Problem description:
Your job is to restate each entry word for word.

Source records START

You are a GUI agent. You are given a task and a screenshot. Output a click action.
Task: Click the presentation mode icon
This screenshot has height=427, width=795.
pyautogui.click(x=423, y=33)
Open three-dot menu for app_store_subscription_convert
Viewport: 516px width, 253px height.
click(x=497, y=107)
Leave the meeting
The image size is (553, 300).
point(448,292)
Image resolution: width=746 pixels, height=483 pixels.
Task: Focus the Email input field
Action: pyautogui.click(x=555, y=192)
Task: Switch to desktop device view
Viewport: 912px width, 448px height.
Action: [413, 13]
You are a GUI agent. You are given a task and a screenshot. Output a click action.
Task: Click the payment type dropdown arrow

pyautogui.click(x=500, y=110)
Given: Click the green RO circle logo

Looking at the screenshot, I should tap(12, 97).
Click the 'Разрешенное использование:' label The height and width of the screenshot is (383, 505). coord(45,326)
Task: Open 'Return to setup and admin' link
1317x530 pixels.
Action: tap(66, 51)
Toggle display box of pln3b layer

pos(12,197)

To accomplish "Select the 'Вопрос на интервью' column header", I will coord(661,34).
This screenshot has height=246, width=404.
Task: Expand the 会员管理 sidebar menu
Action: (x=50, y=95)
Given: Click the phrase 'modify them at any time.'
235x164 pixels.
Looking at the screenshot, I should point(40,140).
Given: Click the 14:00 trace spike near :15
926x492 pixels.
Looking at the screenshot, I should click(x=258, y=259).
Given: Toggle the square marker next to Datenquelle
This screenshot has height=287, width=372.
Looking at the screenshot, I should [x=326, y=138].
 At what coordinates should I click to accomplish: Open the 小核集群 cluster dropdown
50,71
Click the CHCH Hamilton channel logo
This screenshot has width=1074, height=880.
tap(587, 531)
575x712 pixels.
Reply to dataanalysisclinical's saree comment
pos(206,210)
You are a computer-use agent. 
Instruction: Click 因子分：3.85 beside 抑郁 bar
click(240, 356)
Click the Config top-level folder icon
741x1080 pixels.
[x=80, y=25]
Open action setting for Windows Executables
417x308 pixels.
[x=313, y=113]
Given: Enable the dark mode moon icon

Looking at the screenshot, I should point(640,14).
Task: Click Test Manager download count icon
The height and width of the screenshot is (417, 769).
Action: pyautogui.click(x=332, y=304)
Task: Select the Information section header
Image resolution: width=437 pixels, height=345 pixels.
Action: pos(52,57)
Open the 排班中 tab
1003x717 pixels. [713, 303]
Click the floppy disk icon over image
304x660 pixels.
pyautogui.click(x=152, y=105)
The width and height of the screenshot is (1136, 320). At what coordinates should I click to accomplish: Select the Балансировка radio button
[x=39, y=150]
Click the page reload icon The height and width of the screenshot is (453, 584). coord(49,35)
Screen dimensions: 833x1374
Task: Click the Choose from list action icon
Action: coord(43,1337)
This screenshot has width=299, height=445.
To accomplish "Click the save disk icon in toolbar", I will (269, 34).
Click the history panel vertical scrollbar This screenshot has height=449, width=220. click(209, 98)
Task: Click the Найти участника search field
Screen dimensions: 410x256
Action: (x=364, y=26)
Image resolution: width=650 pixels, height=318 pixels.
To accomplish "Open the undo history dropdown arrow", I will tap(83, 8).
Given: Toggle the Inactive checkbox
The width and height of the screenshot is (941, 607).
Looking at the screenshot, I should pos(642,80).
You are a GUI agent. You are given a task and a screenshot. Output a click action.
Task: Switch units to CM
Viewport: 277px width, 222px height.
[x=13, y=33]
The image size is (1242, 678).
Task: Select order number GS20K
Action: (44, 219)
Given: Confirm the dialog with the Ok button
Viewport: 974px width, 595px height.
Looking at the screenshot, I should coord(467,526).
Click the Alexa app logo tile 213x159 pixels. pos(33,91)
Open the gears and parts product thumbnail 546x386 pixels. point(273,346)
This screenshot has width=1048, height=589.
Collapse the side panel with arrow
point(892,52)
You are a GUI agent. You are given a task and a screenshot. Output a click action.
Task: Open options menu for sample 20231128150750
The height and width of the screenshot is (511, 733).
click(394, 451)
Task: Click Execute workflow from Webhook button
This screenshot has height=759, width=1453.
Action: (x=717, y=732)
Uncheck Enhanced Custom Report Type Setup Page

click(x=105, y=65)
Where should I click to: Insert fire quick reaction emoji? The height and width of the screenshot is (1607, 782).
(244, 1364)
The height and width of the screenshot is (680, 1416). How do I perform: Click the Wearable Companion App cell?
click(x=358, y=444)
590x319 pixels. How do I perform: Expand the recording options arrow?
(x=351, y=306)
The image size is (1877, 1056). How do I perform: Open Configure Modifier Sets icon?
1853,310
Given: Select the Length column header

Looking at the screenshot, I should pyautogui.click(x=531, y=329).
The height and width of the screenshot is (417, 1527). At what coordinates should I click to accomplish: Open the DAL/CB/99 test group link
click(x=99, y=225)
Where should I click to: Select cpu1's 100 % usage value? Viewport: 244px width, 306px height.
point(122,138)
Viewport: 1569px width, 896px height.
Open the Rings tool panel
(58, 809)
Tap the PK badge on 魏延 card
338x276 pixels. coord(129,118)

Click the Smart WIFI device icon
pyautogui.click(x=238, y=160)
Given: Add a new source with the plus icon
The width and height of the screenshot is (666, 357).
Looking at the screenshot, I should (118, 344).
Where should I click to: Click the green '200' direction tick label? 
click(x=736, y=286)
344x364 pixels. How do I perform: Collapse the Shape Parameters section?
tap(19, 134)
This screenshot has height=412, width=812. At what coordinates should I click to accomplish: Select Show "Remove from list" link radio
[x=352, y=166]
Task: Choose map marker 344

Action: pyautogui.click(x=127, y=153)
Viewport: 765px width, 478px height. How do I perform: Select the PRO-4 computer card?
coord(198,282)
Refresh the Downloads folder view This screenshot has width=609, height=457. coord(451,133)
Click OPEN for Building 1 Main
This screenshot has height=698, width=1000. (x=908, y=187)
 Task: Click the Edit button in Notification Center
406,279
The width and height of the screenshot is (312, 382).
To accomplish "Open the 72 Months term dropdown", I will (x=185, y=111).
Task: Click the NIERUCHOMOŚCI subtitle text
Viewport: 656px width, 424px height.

Source records END

Written solution:
You are a GUI agent. You are given a task and a screenshot. Output a click action.
Task: Click the presentation mode icon
This screenshot has height=427, width=795.
pyautogui.click(x=423, y=33)
Open three-dot menu for app_store_subscription_convert
Viewport: 516px width, 253px height.
click(x=497, y=107)
Leave the meeting
The image size is (553, 300).
point(448,292)
Image resolution: width=746 pixels, height=483 pixels.
Task: Focus the Email input field
Action: pyautogui.click(x=555, y=192)
Task: Switch to desktop device view
Viewport: 912px width, 448px height.
Action: [413, 13]
You are a GUI agent. You are given a task and a screenshot. Output a click action.
Task: Click the payment type dropdown arrow

pyautogui.click(x=500, y=110)
Given: Click the green RO circle logo

Looking at the screenshot, I should tap(12, 97).
Click the 'Разрешенное использование:' label The height and width of the screenshot is (383, 505). coord(45,326)
Task: Open 'Return to setup and admin' link
1317x530 pixels.
Action: tap(66, 51)
Toggle display box of pln3b layer

pos(12,197)

To accomplish "Select the 'Вопрос на интервью' column header", I will coord(661,34).
This screenshot has height=246, width=404.
Task: Expand the 会员管理 sidebar menu
Action: (x=50, y=95)
Given: Click the phrase 'modify them at any time.'
235x164 pixels.
Looking at the screenshot, I should point(40,140).
Given: Click the 14:00 trace spike near :15
926x492 pixels.
Looking at the screenshot, I should click(x=258, y=259).
Given: Toggle the square marker next to Datenquelle
This screenshot has height=287, width=372.
Looking at the screenshot, I should [x=326, y=138].
 At what coordinates should I click to accomplish: Open the 小核集群 cluster dropdown
50,71
Click the CHCH Hamilton channel logo
This screenshot has width=1074, height=880.
tap(587, 531)
575x712 pixels.
Reply to dataanalysisclinical's saree comment
pos(206,210)
You are a computer-use agent. 
Instruction: Click 因子分：3.85 beside 抑郁 bar
click(240, 356)
Click the Config top-level folder icon
741x1080 pixels.
[x=80, y=25]
Open action setting for Windows Executables
417x308 pixels.
[x=313, y=113]
Given: Enable the dark mode moon icon

Looking at the screenshot, I should point(640,14).
Task: Click Test Manager download count icon
The height and width of the screenshot is (417, 769).
Action: pyautogui.click(x=332, y=304)
Task: Select the Information section header
Image resolution: width=437 pixels, height=345 pixels.
Action: pos(52,57)
Open the 排班中 tab
1003x717 pixels. [713, 303]
Click the floppy disk icon over image
304x660 pixels.
pyautogui.click(x=152, y=105)
The width and height of the screenshot is (1136, 320). At what coordinates should I click to accomplish: Select the Балансировка radio button
[x=39, y=150]
Click the page reload icon The height and width of the screenshot is (453, 584). coord(49,35)
Screen dimensions: 833x1374
Task: Click the Choose from list action icon
Action: coord(43,1337)
This screenshot has width=299, height=445.
To accomplish "Click the save disk icon in toolbar", I will (269, 34).
Click the history panel vertical scrollbar This screenshot has height=449, width=220. click(209, 98)
Task: Click the Найти участника search field
Screen dimensions: 410x256
Action: (x=364, y=26)
Image resolution: width=650 pixels, height=318 pixels.
To accomplish "Open the undo history dropdown arrow", I will tap(83, 8).
Given: Toggle the Inactive checkbox
The width and height of the screenshot is (941, 607).
Looking at the screenshot, I should pos(642,80).
You are a GUI agent. You are given a task and a screenshot. Output a click action.
Task: Switch units to CM
Viewport: 277px width, 222px height.
[x=13, y=33]
The image size is (1242, 678).
Task: Select order number GS20K
Action: (44, 219)
Given: Confirm the dialog with the Ok button
Viewport: 974px width, 595px height.
Looking at the screenshot, I should coord(467,526).
Click the Alexa app logo tile 213x159 pixels. pos(33,91)
Open the gears and parts product thumbnail 546x386 pixels. point(273,346)
This screenshot has width=1048, height=589.
Collapse the side panel with arrow
point(892,52)
You are a GUI agent. You are given a task and a screenshot. Output a click action.
Task: Open options menu for sample 20231128150750
The height and width of the screenshot is (511, 733).
click(394, 451)
Task: Click Execute workflow from Webhook button
This screenshot has height=759, width=1453.
Action: (x=717, y=732)
Uncheck Enhanced Custom Report Type Setup Page

click(x=105, y=65)
Where should I click to: Insert fire quick reaction emoji? The height and width of the screenshot is (1607, 782).
(244, 1364)
The height and width of the screenshot is (680, 1416). How do I perform: Click the Wearable Companion App cell?
click(x=358, y=444)
590x319 pixels. How do I perform: Expand the recording options arrow?
(x=351, y=306)
The image size is (1877, 1056). How do I perform: Open Configure Modifier Sets icon?
1853,310
Given: Select the Length column header

Looking at the screenshot, I should pyautogui.click(x=531, y=329).
The height and width of the screenshot is (417, 1527). At what coordinates should I click to accomplish: Open the DAL/CB/99 test group link
click(x=99, y=225)
Where should I click to: Select cpu1's 100 % usage value? Viewport: 244px width, 306px height.
point(122,138)
Viewport: 1569px width, 896px height.
Open the Rings tool panel
(58, 809)
Tap the PK badge on 魏延 card
338x276 pixels. coord(129,118)

Click the Smart WIFI device icon
pyautogui.click(x=238, y=160)
Given: Add a new source with the plus icon
The width and height of the screenshot is (666, 357).
Looking at the screenshot, I should (118, 344).
Where should I click to: Click the green '200' direction tick label? 
click(x=736, y=286)
344x364 pixels. How do I perform: Collapse the Shape Parameters section?
tap(19, 134)
This screenshot has height=412, width=812. At what coordinates should I click to accomplish: Select Show "Remove from list" link radio
[x=352, y=166]
Task: Choose map marker 344

Action: pyautogui.click(x=127, y=153)
Viewport: 765px width, 478px height. How do I perform: Select the PRO-4 computer card?
coord(198,282)
Refresh the Downloads folder view This screenshot has width=609, height=457. coord(451,133)
Click OPEN for Building 1 Main
This screenshot has height=698, width=1000. (x=908, y=187)
 Task: Click the Edit button in Notification Center
406,279
The width and height of the screenshot is (312, 382).
To accomplish "Open the 72 Months term dropdown", I will (x=185, y=111).
Task: Click the NIERUCHOMOŚCI subtitle text
Viewport: 656px width, 424px height.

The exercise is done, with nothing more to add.